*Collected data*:
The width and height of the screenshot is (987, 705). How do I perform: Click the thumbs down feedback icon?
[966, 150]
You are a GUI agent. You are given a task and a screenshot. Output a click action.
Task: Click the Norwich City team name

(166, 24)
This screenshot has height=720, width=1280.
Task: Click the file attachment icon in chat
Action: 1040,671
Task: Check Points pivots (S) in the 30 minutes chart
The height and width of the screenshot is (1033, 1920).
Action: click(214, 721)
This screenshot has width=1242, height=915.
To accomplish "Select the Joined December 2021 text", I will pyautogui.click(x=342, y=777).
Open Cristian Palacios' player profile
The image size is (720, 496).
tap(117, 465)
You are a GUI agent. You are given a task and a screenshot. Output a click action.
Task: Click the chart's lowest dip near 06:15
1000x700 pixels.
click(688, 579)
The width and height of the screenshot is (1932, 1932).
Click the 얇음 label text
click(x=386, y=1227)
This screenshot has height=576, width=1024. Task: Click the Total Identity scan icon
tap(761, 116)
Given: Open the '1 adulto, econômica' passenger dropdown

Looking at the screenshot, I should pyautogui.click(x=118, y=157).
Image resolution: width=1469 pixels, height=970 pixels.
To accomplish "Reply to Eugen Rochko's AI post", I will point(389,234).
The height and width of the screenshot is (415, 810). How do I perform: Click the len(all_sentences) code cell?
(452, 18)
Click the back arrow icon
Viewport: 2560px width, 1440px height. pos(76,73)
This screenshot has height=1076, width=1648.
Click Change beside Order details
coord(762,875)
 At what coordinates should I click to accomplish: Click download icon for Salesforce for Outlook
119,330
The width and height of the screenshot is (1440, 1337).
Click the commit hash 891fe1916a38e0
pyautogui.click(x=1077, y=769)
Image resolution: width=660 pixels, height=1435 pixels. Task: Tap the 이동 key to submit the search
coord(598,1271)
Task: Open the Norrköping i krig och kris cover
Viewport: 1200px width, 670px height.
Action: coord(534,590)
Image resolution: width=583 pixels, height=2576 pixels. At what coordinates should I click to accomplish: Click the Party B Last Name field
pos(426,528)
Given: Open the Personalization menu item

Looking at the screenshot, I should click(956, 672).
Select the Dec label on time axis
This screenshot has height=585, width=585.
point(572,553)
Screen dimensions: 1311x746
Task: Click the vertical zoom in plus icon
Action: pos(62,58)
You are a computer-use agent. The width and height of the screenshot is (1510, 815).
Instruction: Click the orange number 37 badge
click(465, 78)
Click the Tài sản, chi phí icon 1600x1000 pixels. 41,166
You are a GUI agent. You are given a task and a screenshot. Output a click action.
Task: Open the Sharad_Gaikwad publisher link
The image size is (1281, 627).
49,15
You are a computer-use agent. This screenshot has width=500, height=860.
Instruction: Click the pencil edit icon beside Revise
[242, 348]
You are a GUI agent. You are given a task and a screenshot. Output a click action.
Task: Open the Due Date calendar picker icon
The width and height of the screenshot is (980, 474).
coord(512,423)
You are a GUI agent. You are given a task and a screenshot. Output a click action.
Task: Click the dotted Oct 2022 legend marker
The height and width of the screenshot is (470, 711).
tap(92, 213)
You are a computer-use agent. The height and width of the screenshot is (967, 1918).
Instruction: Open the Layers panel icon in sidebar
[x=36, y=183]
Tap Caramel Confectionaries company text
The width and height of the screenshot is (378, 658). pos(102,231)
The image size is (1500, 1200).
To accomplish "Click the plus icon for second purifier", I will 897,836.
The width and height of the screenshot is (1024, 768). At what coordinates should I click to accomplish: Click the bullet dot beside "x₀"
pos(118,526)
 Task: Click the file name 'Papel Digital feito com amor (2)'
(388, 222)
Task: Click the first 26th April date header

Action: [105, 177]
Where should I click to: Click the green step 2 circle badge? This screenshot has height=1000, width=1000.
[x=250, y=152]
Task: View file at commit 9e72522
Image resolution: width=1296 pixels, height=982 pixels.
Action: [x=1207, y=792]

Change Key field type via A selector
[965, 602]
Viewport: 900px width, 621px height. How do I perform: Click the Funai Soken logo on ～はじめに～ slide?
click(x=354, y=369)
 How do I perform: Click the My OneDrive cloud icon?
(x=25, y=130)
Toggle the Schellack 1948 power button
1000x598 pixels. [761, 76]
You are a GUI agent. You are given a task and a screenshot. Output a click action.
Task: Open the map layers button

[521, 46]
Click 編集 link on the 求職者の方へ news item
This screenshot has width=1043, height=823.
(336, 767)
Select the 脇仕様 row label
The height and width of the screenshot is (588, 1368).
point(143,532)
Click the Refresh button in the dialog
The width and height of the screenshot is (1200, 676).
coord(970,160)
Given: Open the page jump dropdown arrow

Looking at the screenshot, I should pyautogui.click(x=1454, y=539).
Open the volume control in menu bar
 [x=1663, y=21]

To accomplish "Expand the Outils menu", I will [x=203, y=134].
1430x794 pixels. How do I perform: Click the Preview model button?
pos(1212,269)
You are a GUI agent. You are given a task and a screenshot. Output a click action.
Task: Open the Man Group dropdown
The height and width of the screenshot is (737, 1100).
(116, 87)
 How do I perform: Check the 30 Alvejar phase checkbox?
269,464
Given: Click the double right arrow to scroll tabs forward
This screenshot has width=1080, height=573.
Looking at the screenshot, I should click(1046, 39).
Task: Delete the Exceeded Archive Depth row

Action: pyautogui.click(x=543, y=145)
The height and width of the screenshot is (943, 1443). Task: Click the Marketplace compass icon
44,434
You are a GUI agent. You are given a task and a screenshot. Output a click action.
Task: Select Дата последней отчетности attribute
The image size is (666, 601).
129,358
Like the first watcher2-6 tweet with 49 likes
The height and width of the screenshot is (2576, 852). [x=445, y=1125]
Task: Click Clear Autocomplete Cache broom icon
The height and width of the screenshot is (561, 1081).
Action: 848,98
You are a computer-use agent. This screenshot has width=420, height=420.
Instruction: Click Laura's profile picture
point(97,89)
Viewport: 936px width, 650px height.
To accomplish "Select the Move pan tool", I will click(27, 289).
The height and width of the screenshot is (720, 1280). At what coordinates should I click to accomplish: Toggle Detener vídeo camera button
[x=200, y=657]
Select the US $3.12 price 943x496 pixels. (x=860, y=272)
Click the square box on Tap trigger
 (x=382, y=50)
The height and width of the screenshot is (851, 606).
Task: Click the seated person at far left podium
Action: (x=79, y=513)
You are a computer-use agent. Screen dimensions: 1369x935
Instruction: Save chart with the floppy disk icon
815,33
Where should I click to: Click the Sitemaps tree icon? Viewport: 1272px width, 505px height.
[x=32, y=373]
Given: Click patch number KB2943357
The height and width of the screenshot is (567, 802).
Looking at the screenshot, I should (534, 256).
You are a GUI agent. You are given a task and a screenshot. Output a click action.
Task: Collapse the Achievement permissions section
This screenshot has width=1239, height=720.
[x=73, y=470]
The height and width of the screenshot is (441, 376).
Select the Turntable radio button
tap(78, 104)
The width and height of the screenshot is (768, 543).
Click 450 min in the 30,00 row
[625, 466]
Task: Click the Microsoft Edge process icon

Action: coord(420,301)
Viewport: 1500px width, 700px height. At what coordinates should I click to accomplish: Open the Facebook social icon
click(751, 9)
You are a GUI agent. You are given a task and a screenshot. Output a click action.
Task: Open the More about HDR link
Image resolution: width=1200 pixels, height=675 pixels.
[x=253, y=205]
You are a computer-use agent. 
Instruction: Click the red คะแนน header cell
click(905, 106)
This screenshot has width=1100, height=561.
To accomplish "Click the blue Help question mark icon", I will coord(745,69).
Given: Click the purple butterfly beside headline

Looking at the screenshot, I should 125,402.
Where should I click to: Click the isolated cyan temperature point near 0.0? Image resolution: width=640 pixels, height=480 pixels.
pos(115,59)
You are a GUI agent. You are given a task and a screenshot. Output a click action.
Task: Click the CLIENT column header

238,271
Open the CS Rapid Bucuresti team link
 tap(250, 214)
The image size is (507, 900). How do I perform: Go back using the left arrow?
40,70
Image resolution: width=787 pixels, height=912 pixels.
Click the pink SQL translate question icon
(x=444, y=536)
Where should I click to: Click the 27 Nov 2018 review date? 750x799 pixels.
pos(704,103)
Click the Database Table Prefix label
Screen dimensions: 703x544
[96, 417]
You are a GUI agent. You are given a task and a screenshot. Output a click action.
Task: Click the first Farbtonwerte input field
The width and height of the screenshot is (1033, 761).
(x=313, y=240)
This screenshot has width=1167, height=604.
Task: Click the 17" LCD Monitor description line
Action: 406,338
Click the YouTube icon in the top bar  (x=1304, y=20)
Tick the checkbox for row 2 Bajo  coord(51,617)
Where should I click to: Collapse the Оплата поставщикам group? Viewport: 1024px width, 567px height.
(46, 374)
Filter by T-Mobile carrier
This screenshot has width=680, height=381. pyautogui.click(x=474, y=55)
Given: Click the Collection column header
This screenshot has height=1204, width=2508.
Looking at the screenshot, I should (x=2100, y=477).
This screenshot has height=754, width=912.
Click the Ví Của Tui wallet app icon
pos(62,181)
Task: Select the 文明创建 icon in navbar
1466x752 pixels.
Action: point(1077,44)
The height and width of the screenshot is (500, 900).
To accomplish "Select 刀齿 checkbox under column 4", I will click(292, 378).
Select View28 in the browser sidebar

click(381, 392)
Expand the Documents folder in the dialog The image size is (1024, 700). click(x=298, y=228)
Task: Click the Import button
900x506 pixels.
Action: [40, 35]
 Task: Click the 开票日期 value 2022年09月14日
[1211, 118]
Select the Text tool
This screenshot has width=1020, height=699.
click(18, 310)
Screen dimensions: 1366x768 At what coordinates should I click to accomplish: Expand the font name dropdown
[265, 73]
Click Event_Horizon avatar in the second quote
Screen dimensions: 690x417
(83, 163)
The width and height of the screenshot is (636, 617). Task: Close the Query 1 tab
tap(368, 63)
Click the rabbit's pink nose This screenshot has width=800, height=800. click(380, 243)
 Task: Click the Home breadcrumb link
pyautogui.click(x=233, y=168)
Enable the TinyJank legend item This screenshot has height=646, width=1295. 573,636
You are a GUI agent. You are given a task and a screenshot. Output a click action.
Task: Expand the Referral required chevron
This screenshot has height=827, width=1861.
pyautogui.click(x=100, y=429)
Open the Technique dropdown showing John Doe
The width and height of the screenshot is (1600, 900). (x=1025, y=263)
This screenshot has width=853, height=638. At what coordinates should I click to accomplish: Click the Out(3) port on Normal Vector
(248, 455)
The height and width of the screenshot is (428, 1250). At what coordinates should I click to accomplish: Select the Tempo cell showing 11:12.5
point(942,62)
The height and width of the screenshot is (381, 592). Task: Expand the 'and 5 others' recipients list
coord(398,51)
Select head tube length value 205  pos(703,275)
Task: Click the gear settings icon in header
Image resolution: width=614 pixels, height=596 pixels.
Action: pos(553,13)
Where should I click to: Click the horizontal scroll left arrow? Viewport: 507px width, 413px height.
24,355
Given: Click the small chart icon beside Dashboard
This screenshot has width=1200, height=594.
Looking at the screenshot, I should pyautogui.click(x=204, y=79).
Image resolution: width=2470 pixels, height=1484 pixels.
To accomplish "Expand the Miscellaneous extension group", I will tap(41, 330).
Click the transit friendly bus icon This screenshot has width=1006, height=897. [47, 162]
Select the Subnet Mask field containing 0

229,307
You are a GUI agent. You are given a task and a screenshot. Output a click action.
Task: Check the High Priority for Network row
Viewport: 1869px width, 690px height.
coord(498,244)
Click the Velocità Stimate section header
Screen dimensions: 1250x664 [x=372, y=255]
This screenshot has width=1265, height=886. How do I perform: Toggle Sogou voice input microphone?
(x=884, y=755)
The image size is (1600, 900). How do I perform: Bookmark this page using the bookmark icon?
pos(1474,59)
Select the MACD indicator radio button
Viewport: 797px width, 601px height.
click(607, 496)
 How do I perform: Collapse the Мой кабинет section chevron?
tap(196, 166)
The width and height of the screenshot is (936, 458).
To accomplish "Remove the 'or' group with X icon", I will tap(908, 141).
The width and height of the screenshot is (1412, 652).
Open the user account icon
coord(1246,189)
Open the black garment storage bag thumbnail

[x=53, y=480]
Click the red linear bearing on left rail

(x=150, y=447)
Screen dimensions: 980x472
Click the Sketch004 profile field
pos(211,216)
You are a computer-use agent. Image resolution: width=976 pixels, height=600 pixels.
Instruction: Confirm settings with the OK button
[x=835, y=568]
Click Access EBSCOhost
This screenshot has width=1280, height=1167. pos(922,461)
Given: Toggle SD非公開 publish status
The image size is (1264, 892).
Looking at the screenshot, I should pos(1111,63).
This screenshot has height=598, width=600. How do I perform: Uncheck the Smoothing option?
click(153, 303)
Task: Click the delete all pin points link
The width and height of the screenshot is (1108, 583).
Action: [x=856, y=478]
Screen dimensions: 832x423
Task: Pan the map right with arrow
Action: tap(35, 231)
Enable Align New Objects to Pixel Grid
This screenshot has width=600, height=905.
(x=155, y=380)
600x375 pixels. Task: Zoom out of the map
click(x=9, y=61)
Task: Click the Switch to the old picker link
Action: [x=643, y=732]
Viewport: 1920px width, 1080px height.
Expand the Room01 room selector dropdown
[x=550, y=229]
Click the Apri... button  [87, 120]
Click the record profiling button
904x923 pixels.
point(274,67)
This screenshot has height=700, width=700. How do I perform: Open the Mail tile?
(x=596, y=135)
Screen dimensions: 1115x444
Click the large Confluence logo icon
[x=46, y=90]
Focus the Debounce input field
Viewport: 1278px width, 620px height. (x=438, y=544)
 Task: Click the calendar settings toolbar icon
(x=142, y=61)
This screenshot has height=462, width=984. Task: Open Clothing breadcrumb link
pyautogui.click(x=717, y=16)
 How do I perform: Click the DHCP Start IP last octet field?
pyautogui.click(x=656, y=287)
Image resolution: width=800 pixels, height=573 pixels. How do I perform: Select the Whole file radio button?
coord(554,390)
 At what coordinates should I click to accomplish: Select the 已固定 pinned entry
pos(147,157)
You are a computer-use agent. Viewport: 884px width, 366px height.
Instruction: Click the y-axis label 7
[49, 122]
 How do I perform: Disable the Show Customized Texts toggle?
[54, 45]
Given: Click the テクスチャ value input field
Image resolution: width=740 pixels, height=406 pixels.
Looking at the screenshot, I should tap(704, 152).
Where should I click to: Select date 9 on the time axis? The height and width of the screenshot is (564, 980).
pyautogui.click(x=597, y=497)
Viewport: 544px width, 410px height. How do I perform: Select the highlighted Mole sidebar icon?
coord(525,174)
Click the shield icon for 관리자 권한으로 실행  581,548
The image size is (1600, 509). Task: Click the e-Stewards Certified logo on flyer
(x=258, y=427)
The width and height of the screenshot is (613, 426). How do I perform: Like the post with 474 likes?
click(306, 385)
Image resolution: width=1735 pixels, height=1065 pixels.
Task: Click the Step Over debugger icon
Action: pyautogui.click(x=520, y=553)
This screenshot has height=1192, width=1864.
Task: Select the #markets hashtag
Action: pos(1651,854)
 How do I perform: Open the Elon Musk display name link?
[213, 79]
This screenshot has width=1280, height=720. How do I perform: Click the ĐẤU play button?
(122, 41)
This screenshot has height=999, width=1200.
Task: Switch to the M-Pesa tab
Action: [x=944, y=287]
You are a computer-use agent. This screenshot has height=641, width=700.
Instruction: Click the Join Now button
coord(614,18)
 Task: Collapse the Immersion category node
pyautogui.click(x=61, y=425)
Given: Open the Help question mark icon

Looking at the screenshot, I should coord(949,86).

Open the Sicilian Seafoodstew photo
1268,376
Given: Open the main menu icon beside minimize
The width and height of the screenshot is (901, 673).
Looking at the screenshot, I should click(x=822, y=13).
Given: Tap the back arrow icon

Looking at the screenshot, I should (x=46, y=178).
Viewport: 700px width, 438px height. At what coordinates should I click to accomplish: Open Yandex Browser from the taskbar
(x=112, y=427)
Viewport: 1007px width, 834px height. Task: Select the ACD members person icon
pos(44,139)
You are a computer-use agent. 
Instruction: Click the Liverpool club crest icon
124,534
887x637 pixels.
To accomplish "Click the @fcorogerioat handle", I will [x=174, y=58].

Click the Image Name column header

*Task directions*:
Scan the records for lines with the word "legend". Report how many, with no other words.

*Response to this exercise*:
2